Carmo Tavares

Personal information
- Full name: María do Carmo Sánchez Tavares de Miranda
- Nationality: Portugal
- Born: 27 April 1974 (age 52) Lisbon, Portugal
- Height: 1.65 m (5 ft 5 in)
- Weight: 55 kg (121 lb)

Sport
- Sport: Athletics
- Event: Middle-distance running

Achievements and titles
- Personal best: 800 m: 2:01.14 (2008)

= Carmo Tavares =

Portuguese middle-distance runner

María do Carmo Sánchez Tavares de Miranda (born 27 April 1974 in Lisbon) is a Portuguese middle-distance runner, who specialized in the 800 metres.
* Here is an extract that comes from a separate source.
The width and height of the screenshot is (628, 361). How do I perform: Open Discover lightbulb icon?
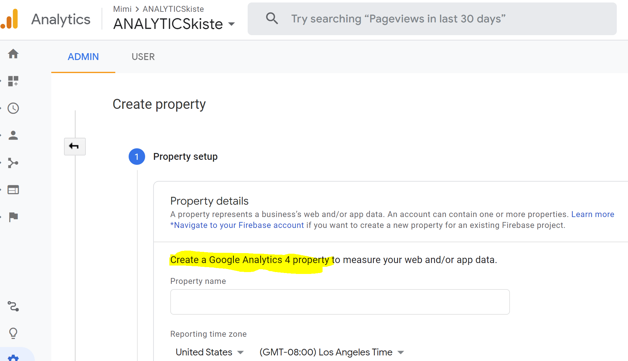13,333
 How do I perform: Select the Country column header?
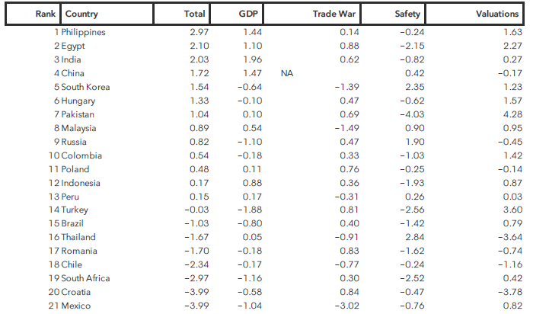point(81,14)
At age thirty-four, Tavares made her official debut for the 2008 Summer Olympics in Beijing, where she competed in the women's 800 metres. She ran in the sixth and final heat against six other athletes, including Kenya's Janeth Jepkosgei Busienei, who eventually won the silver medal in the final. She finished the race in sixth place by more than a second behind Italy's Elisa Cusma Piccione, with a time of 2:01.91. Tavares, however, failed to advance into the semi-finals, as she placed twenty-first overall, and was ranked farther below three mandatory slots for the next round.